The polarity of a covalent bond can have significant influence on the properties of the substance. If the overall molecule is polar, the substance may have a higher melting point and boiling point than expected; also, it may or may not be soluble in various other substances, such as water or hexane.

It should be obvious that covalent bonds are stable because molecules exist. However, they can be broken if enough energy is supplied to a molecule. For most covalent bonds between any two given atoms, a certain amount of energy must be supplied. Although the exact amount of energy depends on the molecule, the approximate amount of energy to be supplied is similar if the atoms in the bond are the same. The approximate amount of energy needed to break a covalent bond is called the bond energy of the covalent bond. Table 1, lists the bond energies of some covalent bonds.

Table 1: Bond Energies of Covalent Bonds
BondEnergy (kJ/mol)
BondEnergy (kJ/mol)
C–C348
N–N163
C=C611N=N418
C≡C837N≡N946
C–O351N–H389
C=O799O–O146
C–Cl328O=O498
C–H414O–H463
F–F159S–H339
H–Cl431S=O523
H–F569Si–H293
H–H436Si–O368

A few trends are obvious from Table 1. For bonds that involve the same two elements, a double bond is stronger than a single bond, and a triple bond is stronger than a double bond. The energies of multiple bonds are not exact multiples of the single bond energy; for carbon-carbon bonds, the energy increases somewhat less than double or triple the C–C bond energy, while for nitrogen-nitrogen bonds the bond energy increases at a rate greater than the multiple of the N–N single bond energy. The bond energies in Table 1 are average values; the exact value of the covalent bond energy will vary slightly among molecules with these bonds, but should be close to these values.

To be broken, covalent bonds always require energy; that is, covalent bond breaking is always an endothermic process. Thus the ΔH for this process is positive:

Molecule–O–H → Molecule–O + H

with ΔH ≈ +463 kJ/mol

However, when making a covalent bond, energy is always given off; covalent bond making is always an exothermic process. Thus ΔH for this process is negative:

Molecule–S + H → Molecule–S–H

with ΔH ≈ −339 kJ/mol

Bond energies can be used to estimate the energy change of a chemical reaction.
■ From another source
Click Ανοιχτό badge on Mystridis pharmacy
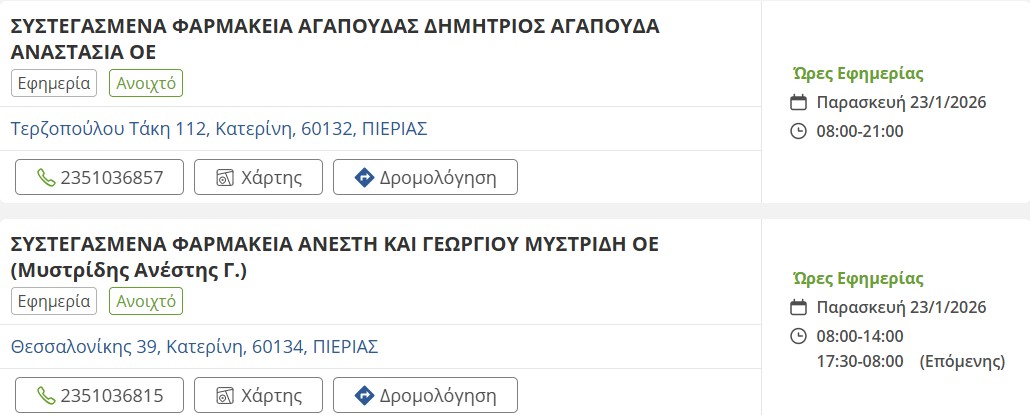The width and height of the screenshot is (1030, 415). [146, 301]
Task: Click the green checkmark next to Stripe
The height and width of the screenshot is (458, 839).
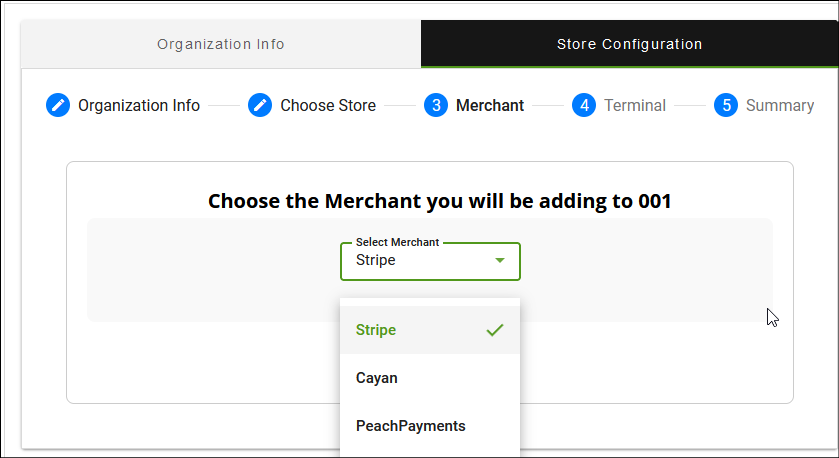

When bonds are broken in the reactants, the energy change for this process is endothermic. When bonds are formed in the products, the energy change for this process is exothermic. We combine the positive energy change with the negative energy change to estimate the overall energy change of the reaction. For example, in

2H2 + O2 → 2H2O

we can draw Lewis electron dot diagrams for each substance to see what bonds are broken and what bonds are formed:

(The lone electron pairs on the O atoms are omitted for clarity.) We are breaking two H–H bonds and one O–O double bond and forming four O–H single bonds. The energy required for breaking the bonds is as follows:

2 H–H bonds:2(+436 kJ/mol)
1 O=O bond:+498 kJ/mol
Total:+1,370 kJ/mol

The energy given off when the four O–H bonds are made is as follows:

4 O–H bonds:4(−463 kJ/mol)
Total:−1,852 kJ/mol

Combining these two numbers:


+1,370 kJ/mol + (−1,852 kJ/mol)
Net Change:−482 kJ/mol ≈ ΔH

The actual ΔH is −572 kJ/mol; we are off by about 16%. Although not ideal, a 16% difference is reasonable because we used estimated, not exact, bond energies.


Summary

  • Covalent bonds can be nonpolar or polar, depending on the electronegativities of the atoms involved.

  • Covalent bonds can be broken if energy is added to a molecule.

  • The formation of covalent bonds is accompanied by energy given off.

  • Covalent bond energies can be used to estimate the enthalpy changes of chemical reactions.